Monday 30 November 2009

SCIENCE FICTION REVIEW: Makers - Cory Doctorow

BOOK BLURB:

What does the future look like? A brilliantly entertaining and original novel about the end of the economy from the visionary author of Little Brother. Perry and Lester invent things. All sorts of things. Seashell robots that make toast, Boogie Woogie Elmo dolls that drive cars. They also invent an entirely new economic system. 'New Work' is a New Deal for the technological era. Soon barefoot bankers are criss-crossing the nation, microinvesting in high-tech communal start-ups like Perry and Lester's. Together they transform a country, and journalist Suzanne Church is there to document it. But a new economic system requires a whole new belief system -- and there are plenty of non-believers out there. The New Work bust puts the dot.com-bomb to shame and soon Perry and Lester are out of funds and out of business. Down but not out, they go back to what they do best - making stuff. But when a rogue Disney executive grows jealous of their once more soaring popularity and convinces the police that their amazing 3-D printers are being used to run off AK-47s, things get very dark very quickly!
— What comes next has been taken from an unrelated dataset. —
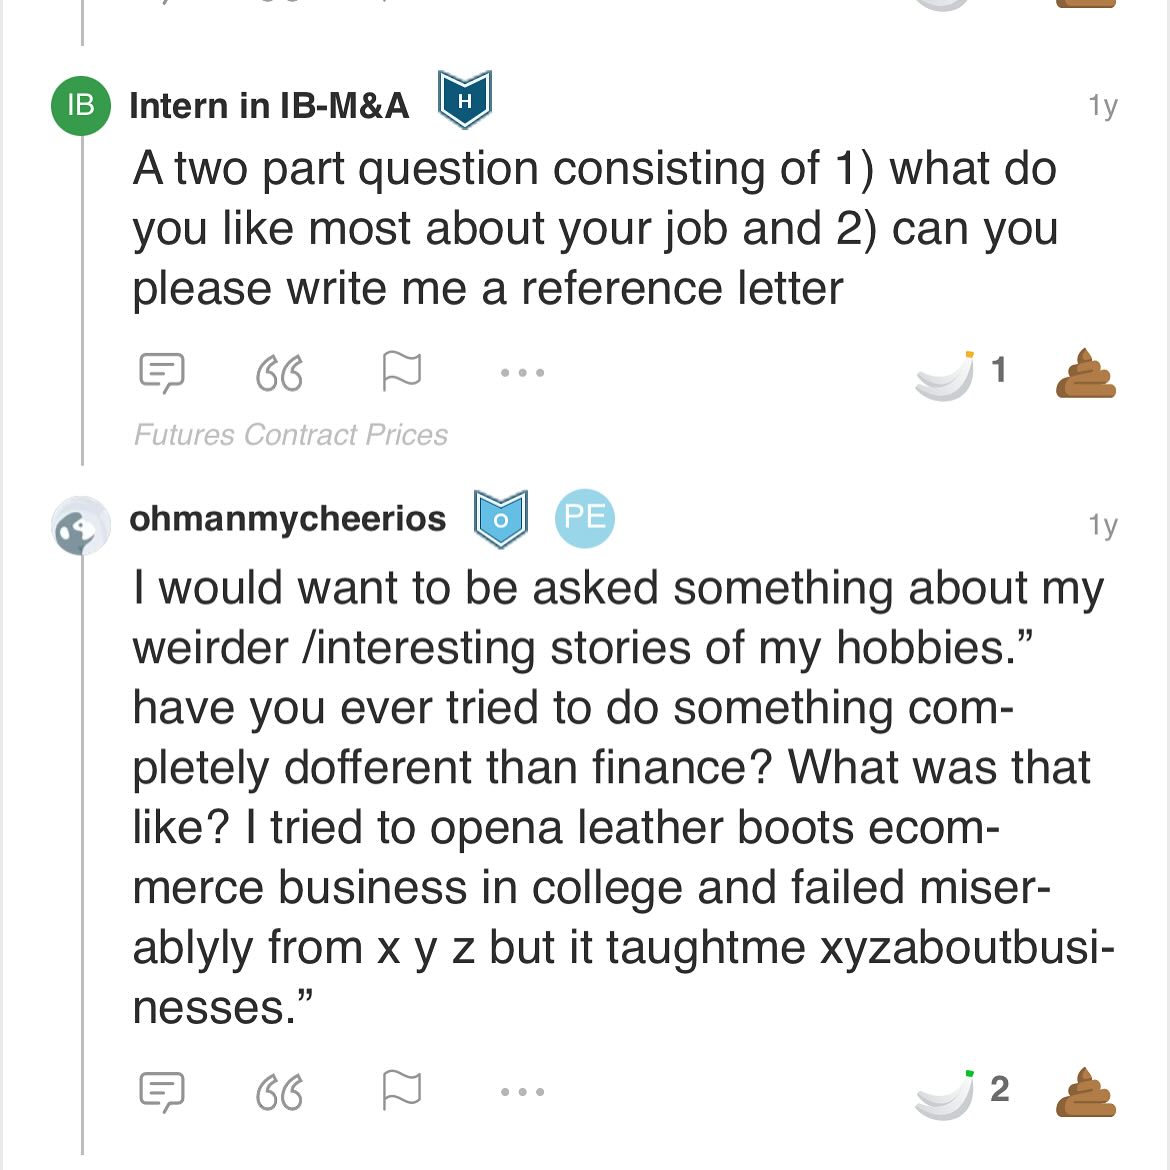Open Intern in IB-M&A profile name

click(269, 105)
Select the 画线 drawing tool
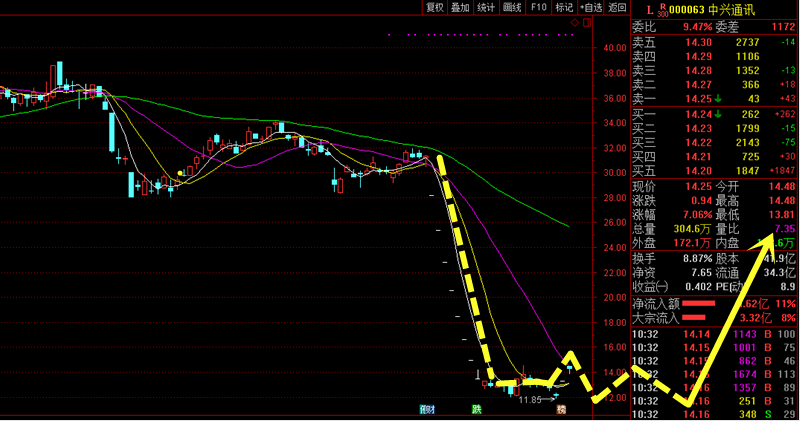Viewport: 800px width, 421px height. [512, 7]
This brilliantly entertaining and original novel from the visionary author of Little Brother fizzes with bold ideas about the future and how our lives will look as part of it. But at its heart are three characters, Perry, Lester and Suzanne, on an unforgettable journey that will bring them together only to break them apart as they each try to discover how to live meaningfully in an ever-changing world filled with both beauty and horror -- where some things really are immutable!


REVIEW:

Authors try to find new and inventive ways to make the world of tomorrow the reality of today, at least in books. Yet few imagine things quite the same way as Cory Doctow who in this offering brings the mini worlds of genetics along with the world of tomorrow to make gods of mortal men. Its definitely one the strangest books out this year but backs itself up with a believability of industrial espionage and a tale of men who had, lost it and regained it all again. A cracker of a book and one that will definitely bring the furture colliding with the present.